Saudi Arabia has always been a favorite destination of migrants from Pakistan. ...For Pakistan the flow of immigrants threatens a brain drain that the country can ill afford.

Pakistani graduates from the finest universities opt out of the country after completing their education and thus the investment in their education does not benefit the country. It is hoped that this will change and our investment in the education and training of these young men and women will return the favor to help Pakistan achieve its goals in the years to come”.
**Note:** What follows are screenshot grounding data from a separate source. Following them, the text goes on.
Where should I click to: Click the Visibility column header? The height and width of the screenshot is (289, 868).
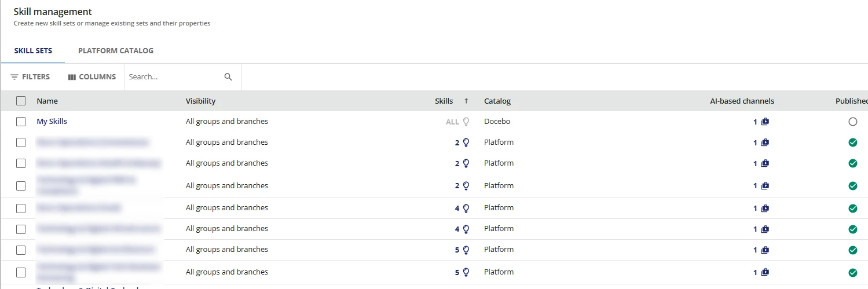click(x=200, y=101)
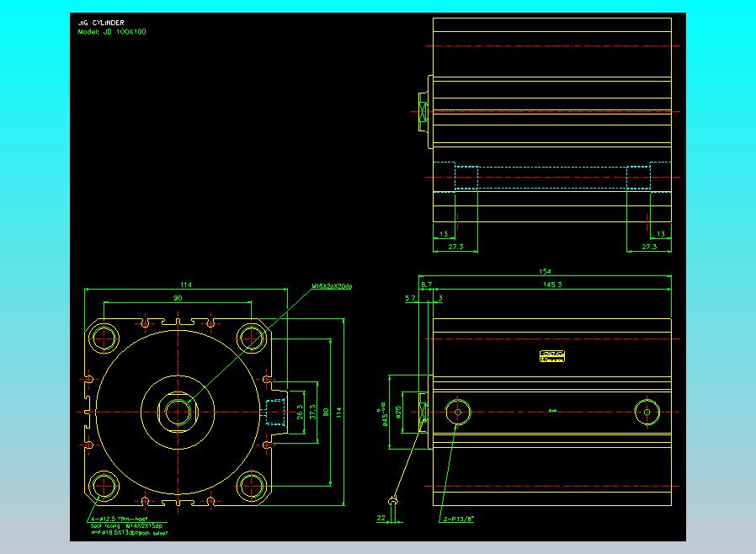756x554 pixels.
Task: Select the cyan dashed port in the front view
Action: [x=275, y=413]
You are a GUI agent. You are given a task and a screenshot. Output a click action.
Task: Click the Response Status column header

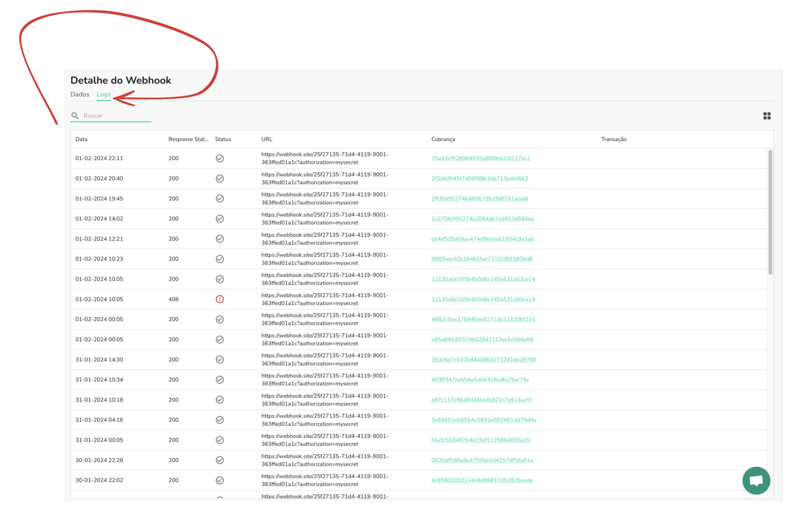click(188, 139)
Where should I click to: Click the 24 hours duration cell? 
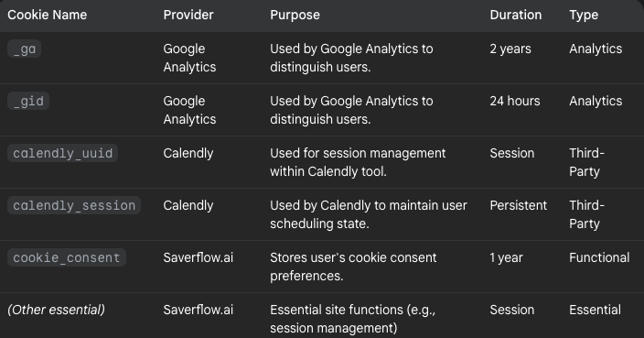(x=515, y=101)
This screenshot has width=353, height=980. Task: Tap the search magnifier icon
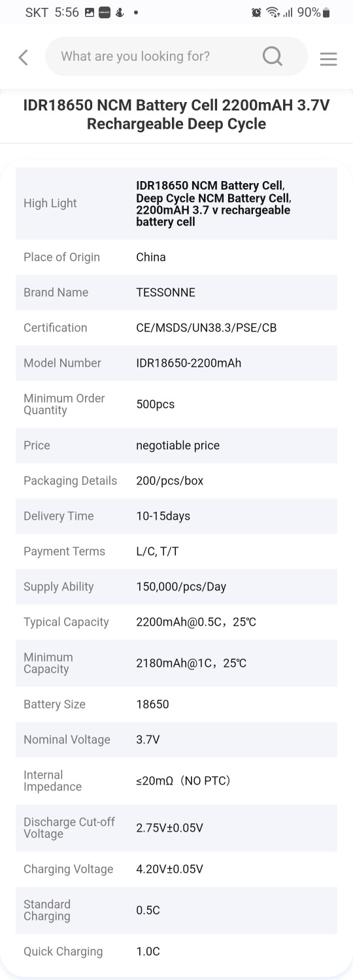(273, 56)
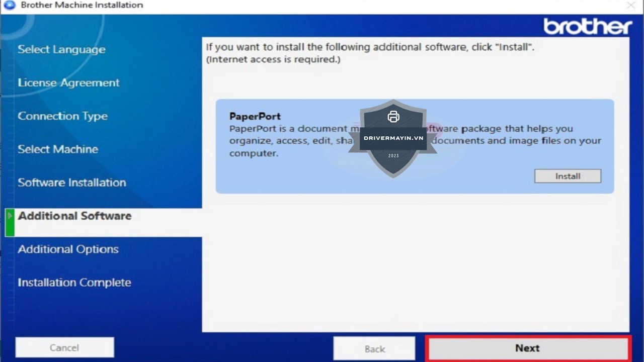Jump to the Select Machine step
Screen dimensions: 644x362
tap(58, 149)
It is true that Saudi Arabia and the UAE, among others, have been hosting millions of Pakistanis as expatriates. Workers’ remittances from this region and elsewhere constitute the mainstay of country’s foreign exchange proceeds as farming is the mainstay of our rural economy.

But I really do not know whether or not the semi-skilled or unskilled workforce hailing from Pakistan and working abroad really fits the definition of ‘brain drain’.

In Pakistan’s case, however, the ‘brain drain’ phenomenon is a deeply complex issue driven by various factors. The main reasons behind brain drain in Pakistan are higher population growth rate, limited job opportunities, growing political instability and better living standards abroad.

Although the writer has articulated a well-meaning argument, he, unfortunately, appears over-optimistic or too ready to believe that good things will happen in the country in the near future. Nevertheless, I’m happy that the writer has at least tried to show us a light at the end of the tunnel.